Bron:
++++++

ECLI:NL:RBROT:2022:3926

Rechtbank Rotterdam

Datum uitspraak
19 mei 2022
Publicatiedatum
19 mei 2022
Zaaknummer
ROT 21/1953
Instantie
Rechtbank Rotterdam
Type
Uitspraak
Rechtsgebied
Bestuursrecht; Belastingrecht
Procedures
  • Eerste aanleg - enkelvoudig
Rechters
Vindplaatsen
  • Rechtspraak.nl
AI samenvatting door LexboostAutomatisch gegenereerd

Beroep tegen WOZ-waarde vaststelling en inzichtelijkheid KOUDV-factoren

In deze zaak heeft de Rechtbank Rotterdam op 19 mei 2022 uitspraak gedaan in een geschil over de vaststelling van de WOZ-waarde van een onroerende zaak. Eiseres, vertegenwoordigd door haar gemachtigde, heeft beroep ingesteld tegen het besluit van de heffingsambtenaar van de gemeente Rotterdam, die de waarde van de onroerende zaak voor het belastingjaar 2020 had vastgesteld op € 156.000,-. Eiseres betwistte deze waarde en stelde dat deze te hoog was vastgesteld, met een eigen inschatting van € 138.000,-. De rechtbank heeft de zaak behandeld op 14 april 2022, waarbij de gemachtigde van eiseres en de gemachtigde van verweerder aanwezig waren.

++++++

Doel: Op welke datum heeft de rechtbank volgens de bron over de WOZ-waarde de zaak behandeld?

Gegevensuittreksel:

++++++

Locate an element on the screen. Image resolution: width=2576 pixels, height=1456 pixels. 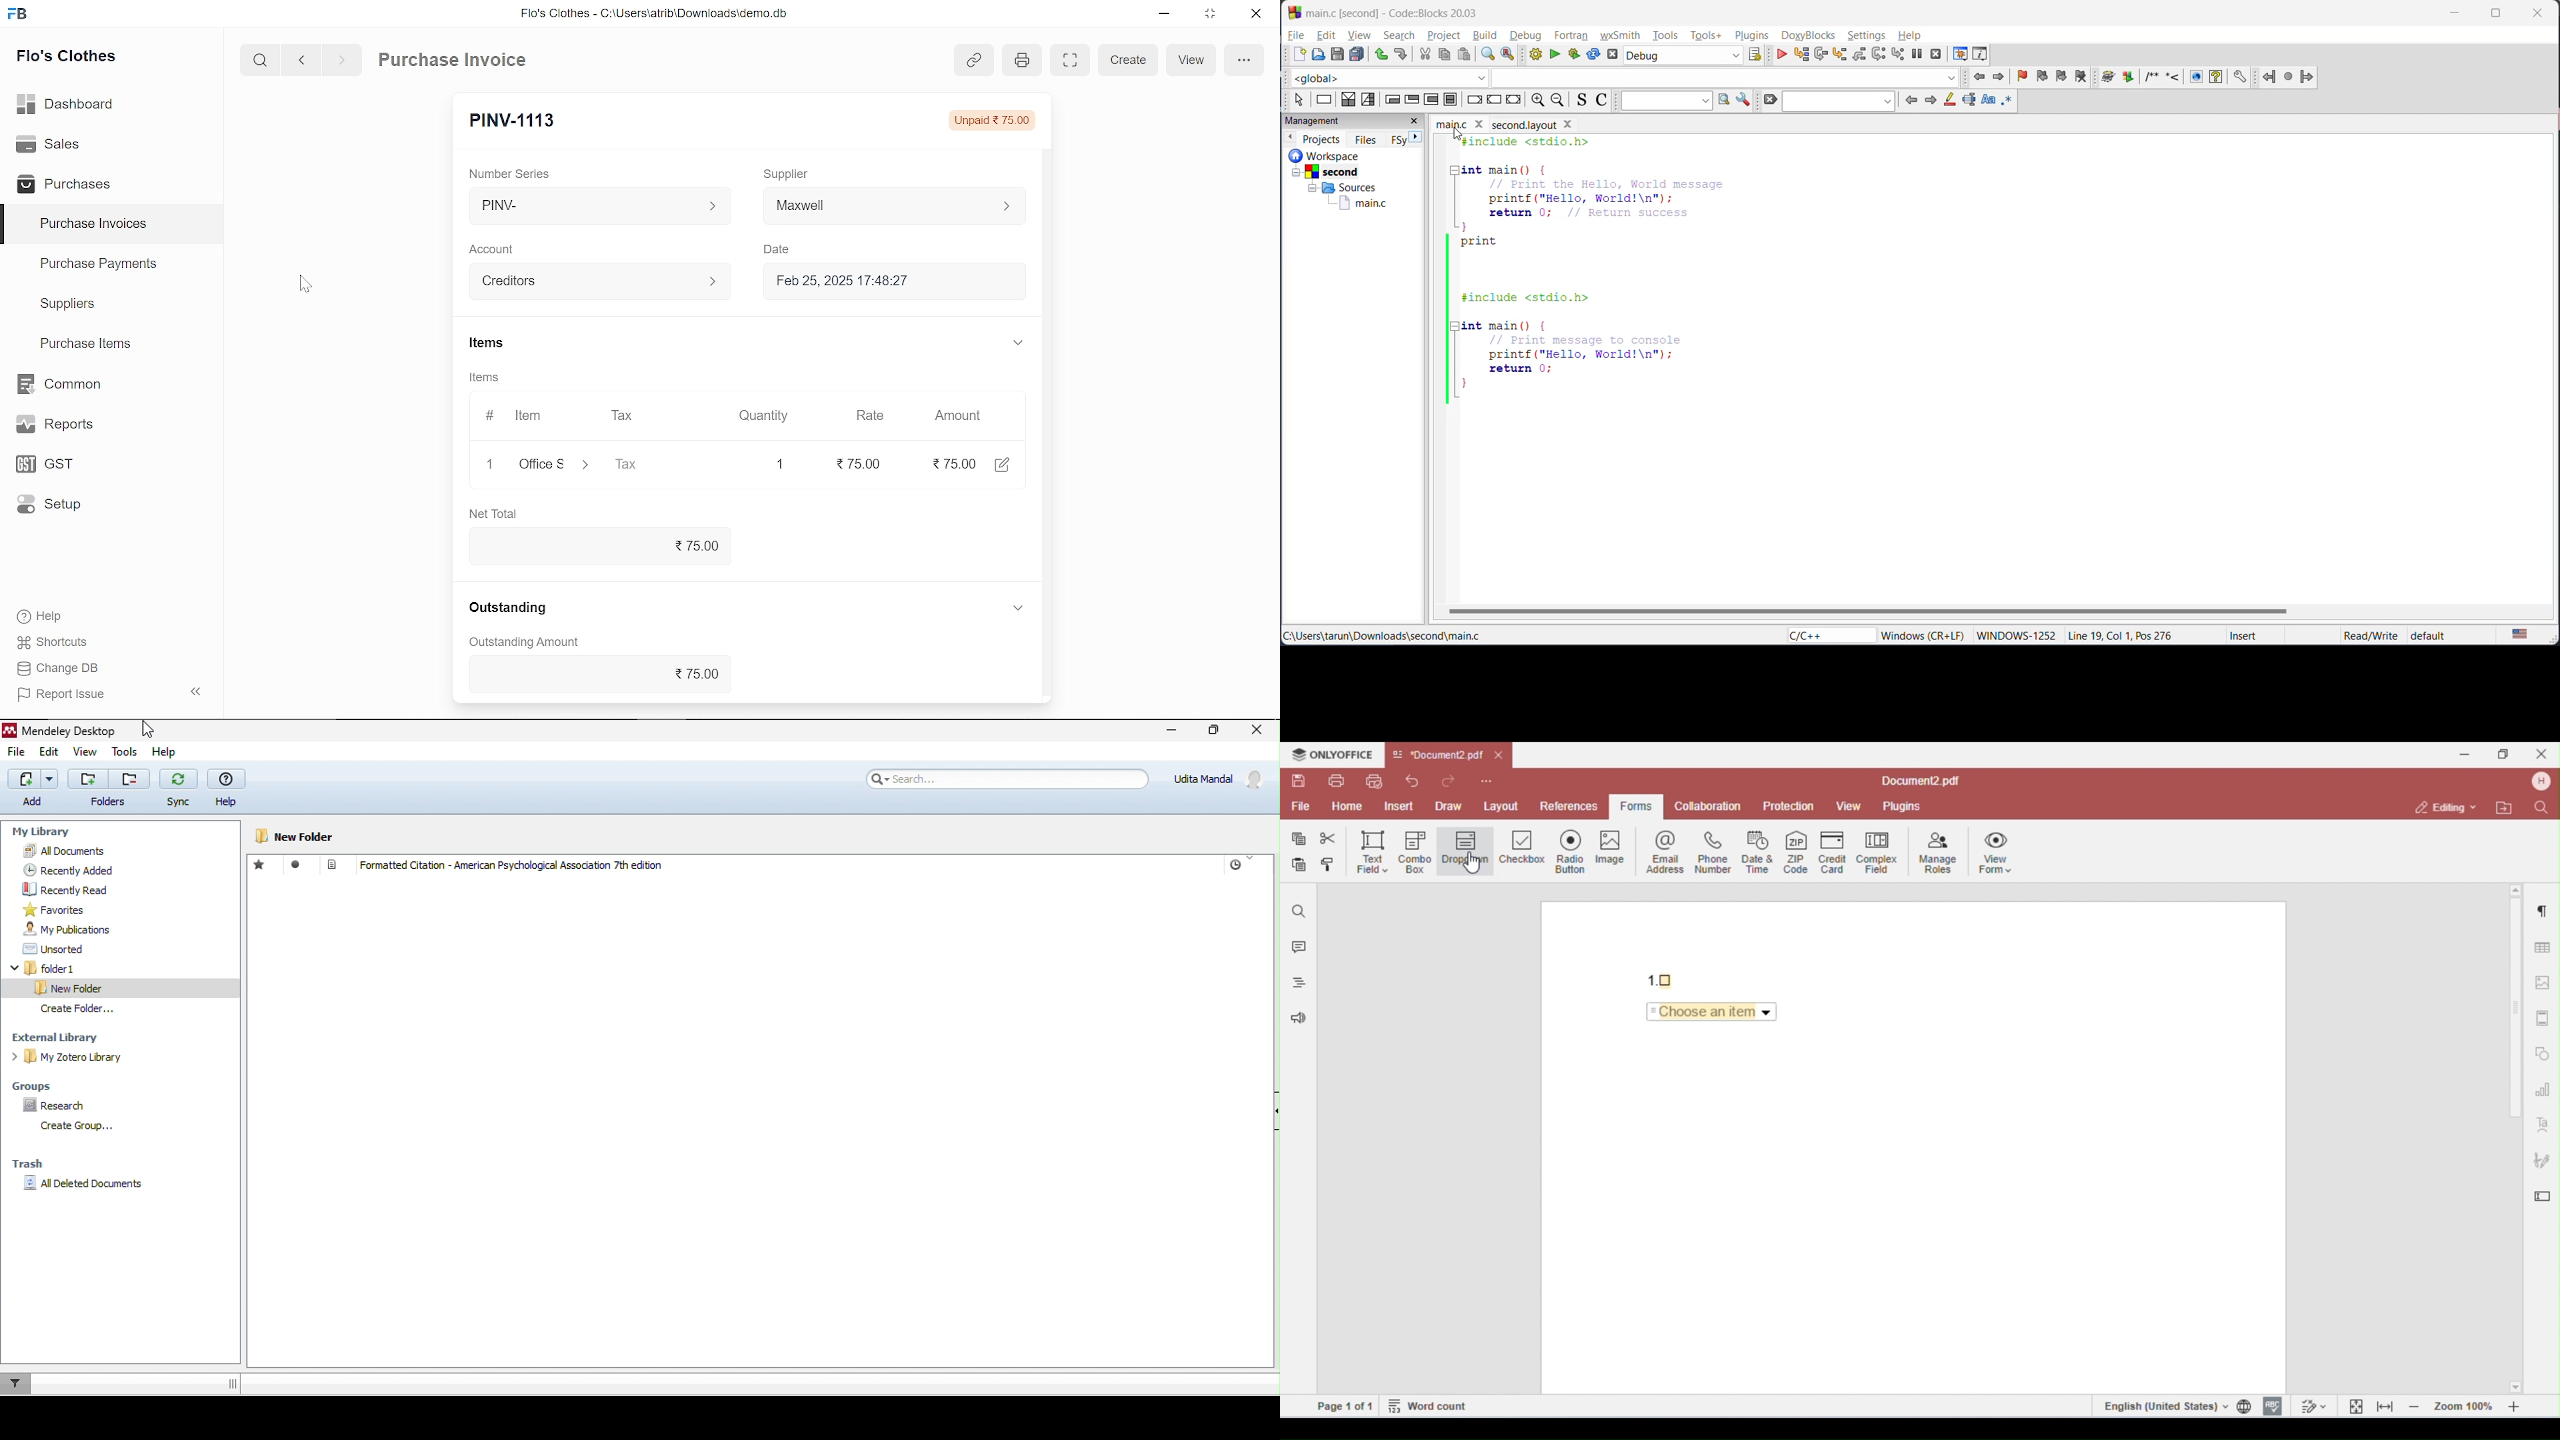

++++++

Antwoord hieronder: Op 14 april 2022.